• Required action:
Only one stretch of the records below is wanted: the lines from the one holding "You are a GUI" through the one holding "Obchodní podmínky (119, 15)". Return it exactly, both ends included.
[[ Available records, beginning ]]
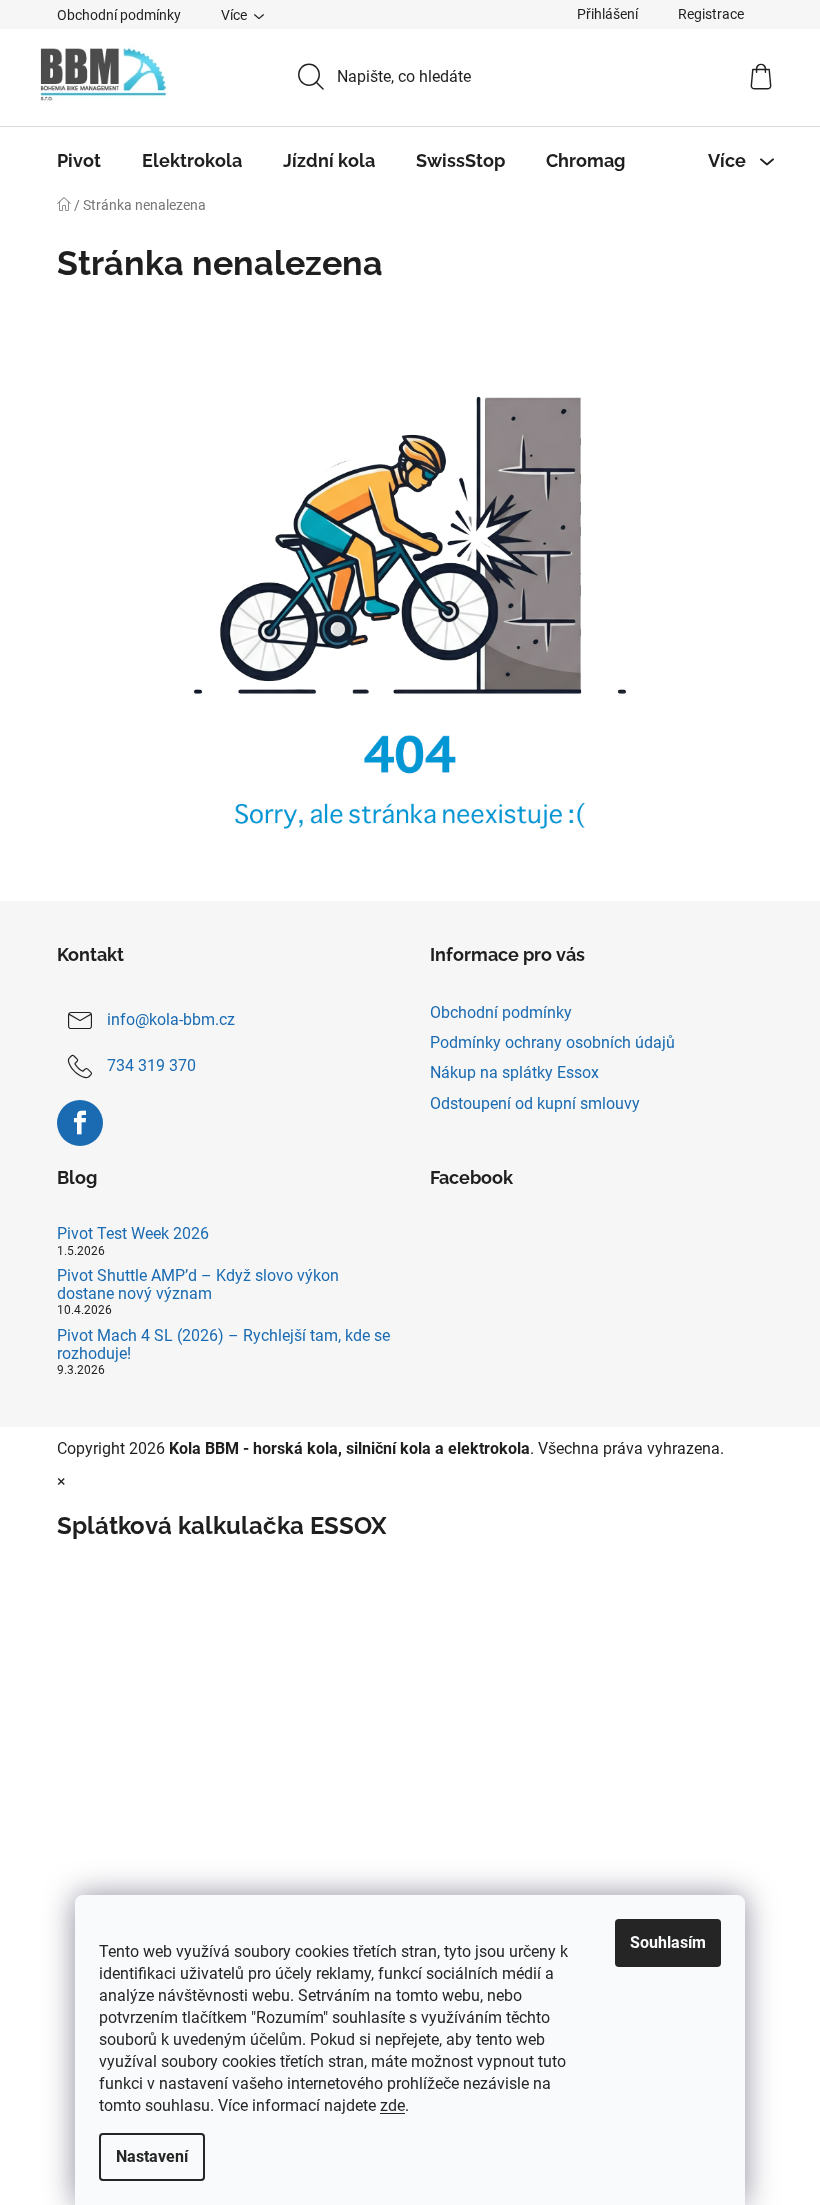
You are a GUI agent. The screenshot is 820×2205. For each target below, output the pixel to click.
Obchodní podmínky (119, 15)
[[ Available records, end ]]
[[ Available records, beginning ]]
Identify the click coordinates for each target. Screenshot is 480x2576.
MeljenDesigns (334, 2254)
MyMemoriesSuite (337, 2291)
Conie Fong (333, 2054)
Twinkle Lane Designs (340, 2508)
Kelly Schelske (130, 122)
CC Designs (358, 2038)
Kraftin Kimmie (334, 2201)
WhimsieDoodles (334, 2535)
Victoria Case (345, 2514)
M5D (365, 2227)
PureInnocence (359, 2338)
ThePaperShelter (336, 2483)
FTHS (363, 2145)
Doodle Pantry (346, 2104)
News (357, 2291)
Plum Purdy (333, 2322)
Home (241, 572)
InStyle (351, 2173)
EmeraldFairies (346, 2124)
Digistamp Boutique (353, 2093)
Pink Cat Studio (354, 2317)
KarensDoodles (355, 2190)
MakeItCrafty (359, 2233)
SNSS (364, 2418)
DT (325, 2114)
[[ Available records, end ]]
• Reply:
You are a GUI agent. The screenshot is 820×2205. For each target below, output the pixel to click.
Obchodní podmínky (119, 15)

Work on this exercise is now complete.